----- Source -----

Fina Swimming World Cup, Singapore

Joseph Schooling wants to go the (middle) distance

Swim ace hopes reverting to tougher training will help him regain mojo after Gwangju flop

Joseph Schooling
Gary Tan

Joseph Schooling may be on home ground when he stands on the starting blocks at the OCBC Aquatic Centre tomorrow, but he will be in rather unfamiliar territory.

He will compete in only the 200m individual medley, an event he has not raced in since the 2015 SEA Games, during the Aug 15-17 Singapore leg of the Fina Swimming World Cup.

For the 24-year-old Singaporean, the race is a "litmus test" of where he stands physically.

"I have a time in mind that I want to go at this meet, and the way I want to feel throughout the race... at the end of the day, I think the most important thing is (that) I need to get my volume up in practice, I need to start doing longer and more sustained, intense sets," said Schooling yesterday.

The Olympic 100m butterfly champion believes incorporating more middle-distance (200m-400m) training, which entails more laps, will help him to regain his form following a disastrous outing at last month's world championships in South Korea.

Not only did he fail to retain the 100m butterfly bronze he had won in the previous two editions, he did not even make the final in Gwangju, clocking 52.93 seconds to be 24th in the heats.

-----

Set tasks -
(A) Swap "starting blocks" for "diving blocks" and write out the Joseph Schooling article again, starting with "Joseph Schooling wants" and going on through "Swimming World Cup.".
(B) Pick up the article about Joseph Schooling after its last sentence and keep writing.

----- Provided material -----

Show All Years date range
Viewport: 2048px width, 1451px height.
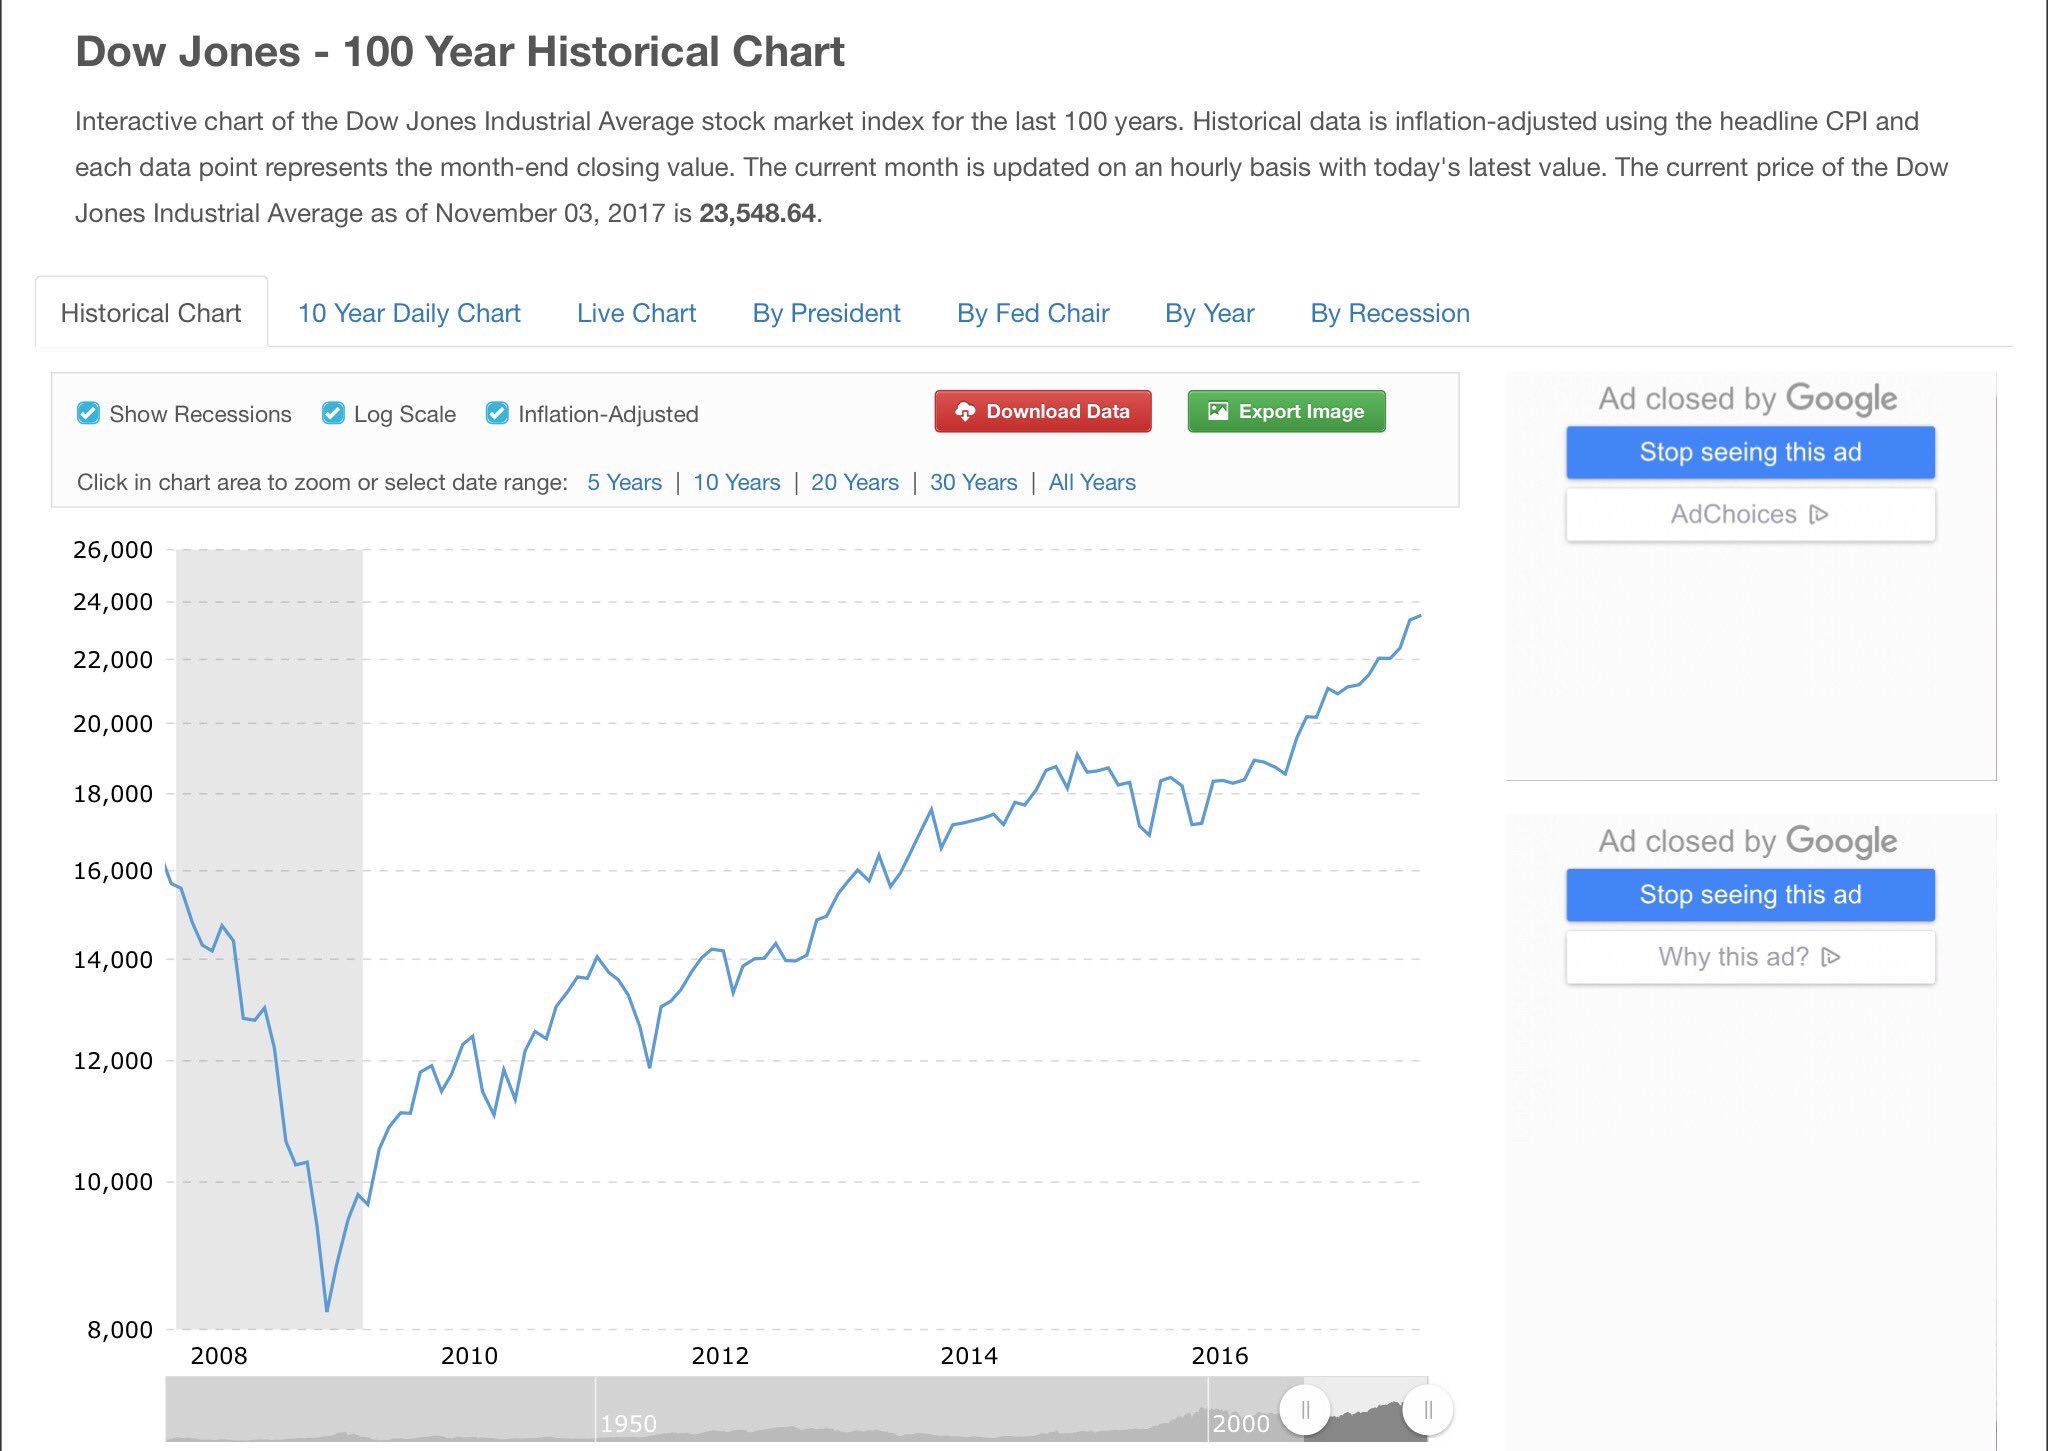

-----

Outputs for the tasks -
(A)
Joseph Schooling wants to go the (middle) distance

Swim ace hopes reverting to tougher training will help him regain mojo after Gwangju flop

Joseph Schooling
Gary Tan

Joseph Schooling may be on home ground when he stands on the diving blocks at the OCBC Aquatic Centre tomorrow, but he will be in rather unfamiliar territory.

He will compete in only the 200m individual medley, an event he has not raced in since the 2015 SEA Games, during the Aug 15-17 Singapore leg of the Fina Swimming World Cup.

(B)
"The IM trains a lot of different things, like fitness and different strokes, and it taps on different muscle systems and energy systems," said Schooling, who set the 200m IM national record of 1min 59.99sec in 2013, as he explained his choice of event for this meet.

"Eddie (Reese, his former coach at the University of Texas, Austin) told me (in 2016) that I need to stay in a middle distance to do well, but middle distance hurts a lot more than a sprint. And so I just wasn't ready for it until this year to keep pushing that middle distance like I had been.

"That's what won me the gold in Rio, and that's why I need to go back to it."

National Training Centre head coach Gary Tan estimates that about 80 per cent of Schooling's training is now focused on training for middle-distance events, up from about 40 per cent leading up to the world championships.

This will benefit Schooling in the 100m fly by giving him more speed in the second 50m so that he can finish stronger, explained Tan.

He told The Straits Times: "We felt there was a need to change it a bit and do a bit more conditioning on the legs, so that's where the middle-distance stuff comes in - we can focus on mileage and the intensity of his kicking sets, but we want to build on it progressively and get him into the best shape possible.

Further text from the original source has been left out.